Tuesday, July 22, 2008

The USA Trilogy/Thank God for the Internet

Not so much about the Mets, and not so much about baseball. It all sort of popped into my head during a brief break from meditating on Alex Rodriguez, and I figured it was better than nothing:

Don Dos Passos’ USA Trilogy (which I read mainly because it was a high-school graduation present from a friend who has apparently looked occasionally at this blog, so thank you) is probably the Great Un-Appreciated American Novel. A protracted jumble of interweaving narratives, pastiches from newspaper headlines, biographical sketches of prominent Americans, and stream-of-conscious passages that straddles the fence between formalistically brilliant and obsessive compulsive, the work’s major project is too examine how economic circumstances contribute to everything from the formation of individual’s characters, to the course of world events. The book’s socialist inclinations, far more than its formalistic oddity, has to be considered the major factor in its current obscurity; reading the book, one gets the sense that Dos Passos understood (or perhaps expected) the direction in which the country would go—it is a little hard to tell why he bothered.

At any rate, I recently remembered a scene that takes place during the first World War, in which Joe, an American sailor on a British vessel in Trinidad, ignores the advances of a foppish American tourist, in hopes of getting to see a newspaper and baseball scores—Joe is from Washington and the Senators (behind Walter Johnson) looked like they might be in the race.
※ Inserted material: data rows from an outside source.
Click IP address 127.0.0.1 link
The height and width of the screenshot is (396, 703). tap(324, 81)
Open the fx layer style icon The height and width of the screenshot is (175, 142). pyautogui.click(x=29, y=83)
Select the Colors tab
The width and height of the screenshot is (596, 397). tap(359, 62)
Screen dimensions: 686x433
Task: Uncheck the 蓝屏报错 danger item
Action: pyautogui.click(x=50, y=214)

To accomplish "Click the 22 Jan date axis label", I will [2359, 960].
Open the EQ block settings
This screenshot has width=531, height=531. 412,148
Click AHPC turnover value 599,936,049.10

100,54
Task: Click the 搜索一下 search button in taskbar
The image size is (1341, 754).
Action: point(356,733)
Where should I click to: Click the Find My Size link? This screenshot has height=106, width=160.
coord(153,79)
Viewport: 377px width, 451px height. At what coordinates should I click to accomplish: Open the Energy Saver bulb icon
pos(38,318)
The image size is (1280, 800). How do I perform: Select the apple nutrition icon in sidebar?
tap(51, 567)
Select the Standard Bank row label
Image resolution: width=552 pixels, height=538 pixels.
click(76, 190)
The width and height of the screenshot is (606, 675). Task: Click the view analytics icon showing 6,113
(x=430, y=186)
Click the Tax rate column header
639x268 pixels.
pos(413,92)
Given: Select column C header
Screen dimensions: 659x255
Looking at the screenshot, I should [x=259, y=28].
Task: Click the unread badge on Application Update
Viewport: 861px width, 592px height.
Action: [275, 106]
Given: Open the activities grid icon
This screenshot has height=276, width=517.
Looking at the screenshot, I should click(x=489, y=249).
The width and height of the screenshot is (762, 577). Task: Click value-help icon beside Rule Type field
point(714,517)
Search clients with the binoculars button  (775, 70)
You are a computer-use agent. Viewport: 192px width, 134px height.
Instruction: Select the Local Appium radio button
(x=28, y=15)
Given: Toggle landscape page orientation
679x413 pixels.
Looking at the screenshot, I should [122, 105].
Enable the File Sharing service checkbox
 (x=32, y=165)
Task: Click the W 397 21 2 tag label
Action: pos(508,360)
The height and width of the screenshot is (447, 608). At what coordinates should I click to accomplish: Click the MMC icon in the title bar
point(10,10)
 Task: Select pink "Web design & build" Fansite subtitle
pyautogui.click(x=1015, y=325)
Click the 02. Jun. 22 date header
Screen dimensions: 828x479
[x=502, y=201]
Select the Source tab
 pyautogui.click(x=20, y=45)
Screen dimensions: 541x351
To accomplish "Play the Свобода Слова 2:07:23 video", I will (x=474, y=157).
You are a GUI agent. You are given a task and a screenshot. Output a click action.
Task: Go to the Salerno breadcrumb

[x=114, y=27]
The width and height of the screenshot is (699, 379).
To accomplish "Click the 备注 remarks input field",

Throughout the scene, Joe’s desire for the baseball scores seems to be an expression of the alienation that Joe feels as a US Navy deserter traveling aboard a foreign ship and his nostalgia for his life and family back home. Joe meets the tourist in a bar and the tourist says that he might have a paper in his hotel. The two then go on a boozy drive through the country-side, while the tourist delivers what Joe probably ought to have recognized as a lengthy and elaborate come-on—but Joe isn’t paying attention to the tourist, he is focused on the possibility of seeing baseball standings. Back at the hotel, the newspaper is nowhere to be found and the tourist offers him $50 for sex; Joe shoves the tourist out of the way and leaves. Back on the ship, Joe tells his story to a British sailor who initially says that Joe should have taken the money, and then suggests that they go to the hotel with a posse and blackmail him. As the scene ends with Joe crawling into his bunk, his major regret is still simply that he didn’t get to look at the baseball scores.

I have always sort of wondered what the sports page that Joe hoped to see would have looked like. It would have had the league standings, and possibly the box scores of some recent games; possibly articles about some of them. Of course, in the old pennant-race system, with the two eight-team leagues, a single day’s standings would have offered a far more complete picture of the baseball season than it would today: once the season was well underway, the teams would settle into identifiable groups of contenders and non-contenders, which would likely only be subject to limited change. If one saw that one’s team was in the contending group, after a prolonged separation from baseball, it would be heartening enough and offer a valuable ray of hope to last until the next port and the next newspaper.

The internet, thankfully, renders the entire interaction obsolete: mlb.com has Joe’s needs covered, and the tourist could have found himself a homosexual prostitute on Craig’s list.